As it begins to tour nationally, “Chapel/Chapter” is also being adapted for proscenium stages, but up close is the way to see it, though this will not be pleasant. It brings you face-to-face with the murder of a family: mother, father, children; tied, strangled, asphyxiated. This is re-enacted by the dancers (and nimble Erick Montes as the family dog) in two ways. First, brutally, with the murderer describing his actions to an interrogator in a cool, collected tone.

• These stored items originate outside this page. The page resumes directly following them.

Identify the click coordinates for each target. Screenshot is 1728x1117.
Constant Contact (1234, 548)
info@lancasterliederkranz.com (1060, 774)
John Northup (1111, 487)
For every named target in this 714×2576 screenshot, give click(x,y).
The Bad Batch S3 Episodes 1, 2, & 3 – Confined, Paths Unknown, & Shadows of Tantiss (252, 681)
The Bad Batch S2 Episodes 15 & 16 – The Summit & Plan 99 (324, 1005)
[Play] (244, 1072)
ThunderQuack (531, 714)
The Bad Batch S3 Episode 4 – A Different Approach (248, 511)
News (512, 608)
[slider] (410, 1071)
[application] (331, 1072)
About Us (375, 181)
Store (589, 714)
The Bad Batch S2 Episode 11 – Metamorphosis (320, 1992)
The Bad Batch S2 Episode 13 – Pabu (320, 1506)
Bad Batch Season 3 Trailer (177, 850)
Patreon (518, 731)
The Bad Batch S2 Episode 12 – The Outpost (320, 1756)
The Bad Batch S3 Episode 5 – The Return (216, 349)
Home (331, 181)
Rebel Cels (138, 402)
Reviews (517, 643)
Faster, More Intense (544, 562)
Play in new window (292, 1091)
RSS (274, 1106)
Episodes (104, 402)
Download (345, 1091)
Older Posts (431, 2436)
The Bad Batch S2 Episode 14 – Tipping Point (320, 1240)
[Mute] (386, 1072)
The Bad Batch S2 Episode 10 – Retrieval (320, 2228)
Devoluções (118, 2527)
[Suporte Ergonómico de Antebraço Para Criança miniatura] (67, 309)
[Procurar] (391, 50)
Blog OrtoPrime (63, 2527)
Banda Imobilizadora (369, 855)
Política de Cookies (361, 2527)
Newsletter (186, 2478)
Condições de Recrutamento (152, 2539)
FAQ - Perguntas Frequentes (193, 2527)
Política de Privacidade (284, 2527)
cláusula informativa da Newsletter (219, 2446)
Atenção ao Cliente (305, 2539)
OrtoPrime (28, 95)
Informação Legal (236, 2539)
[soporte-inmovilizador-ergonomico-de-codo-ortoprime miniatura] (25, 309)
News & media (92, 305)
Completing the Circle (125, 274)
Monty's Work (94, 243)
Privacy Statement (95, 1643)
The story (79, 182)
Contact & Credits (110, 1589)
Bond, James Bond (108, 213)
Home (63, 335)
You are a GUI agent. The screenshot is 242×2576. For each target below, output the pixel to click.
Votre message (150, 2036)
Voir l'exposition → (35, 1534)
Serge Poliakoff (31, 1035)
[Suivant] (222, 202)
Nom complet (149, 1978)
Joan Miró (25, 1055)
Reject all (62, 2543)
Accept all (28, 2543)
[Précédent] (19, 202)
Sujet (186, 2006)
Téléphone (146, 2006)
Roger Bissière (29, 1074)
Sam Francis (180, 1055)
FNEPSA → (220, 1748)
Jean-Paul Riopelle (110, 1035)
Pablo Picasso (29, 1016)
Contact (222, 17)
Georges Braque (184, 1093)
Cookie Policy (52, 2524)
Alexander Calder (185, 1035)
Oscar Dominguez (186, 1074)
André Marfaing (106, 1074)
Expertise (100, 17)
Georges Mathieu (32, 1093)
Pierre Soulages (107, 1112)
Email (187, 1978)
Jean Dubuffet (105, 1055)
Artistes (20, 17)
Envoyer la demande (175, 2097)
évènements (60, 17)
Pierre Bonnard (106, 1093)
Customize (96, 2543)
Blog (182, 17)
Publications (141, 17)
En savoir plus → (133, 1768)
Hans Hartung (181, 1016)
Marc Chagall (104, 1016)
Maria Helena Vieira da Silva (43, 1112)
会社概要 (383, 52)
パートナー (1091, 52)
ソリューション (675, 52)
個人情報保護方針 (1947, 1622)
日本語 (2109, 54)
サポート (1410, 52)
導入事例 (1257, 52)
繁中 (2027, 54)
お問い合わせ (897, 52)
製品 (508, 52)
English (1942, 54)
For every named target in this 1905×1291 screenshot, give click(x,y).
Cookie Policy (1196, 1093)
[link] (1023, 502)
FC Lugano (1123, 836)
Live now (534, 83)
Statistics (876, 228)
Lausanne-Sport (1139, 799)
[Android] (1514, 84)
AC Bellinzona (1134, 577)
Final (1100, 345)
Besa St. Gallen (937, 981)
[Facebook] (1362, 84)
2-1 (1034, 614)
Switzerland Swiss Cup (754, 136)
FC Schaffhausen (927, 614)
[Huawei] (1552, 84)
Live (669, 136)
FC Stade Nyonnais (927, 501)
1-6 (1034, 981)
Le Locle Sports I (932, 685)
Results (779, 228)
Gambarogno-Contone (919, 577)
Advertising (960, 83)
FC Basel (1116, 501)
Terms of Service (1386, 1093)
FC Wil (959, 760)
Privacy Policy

Later the murder is replayed more like a series of biblical tableaux, with Alicia Hall Moran singing that same gruesome account in a piercing clear chant, like a High Catholic mass.”
Later in the review, I could not help but mention that “Chapel/Chapter” struck me particularly hard:
“Violent crime and incarceration are things Jones must know about intimately through his sister Rhodessa, who leads the Medea Project, which stages theater by imprisoned women. In full critical disclosure, murder is something I also know intimately, having woken up one night at age 10 to find my father slain in an unsolved crime nearly as grisly as those in “Chapel/Chapter.” Whoever the murderer is, I would wish transcendence and redemption for that person as much as any other.
“Chapel/Chapter” made me think on this, but in a new way, because of its refusal to offer anything remotely redeeming or humanizing about the murderers. It left me with the awful feeling of having become the murderer, and it left me feeling the holy had become dark rather than the dark holy. It left me with questions only a second viewing could help answer, and that is certainly one sign of art worth wrangling with, whether or not you finally embrace the answers you find.”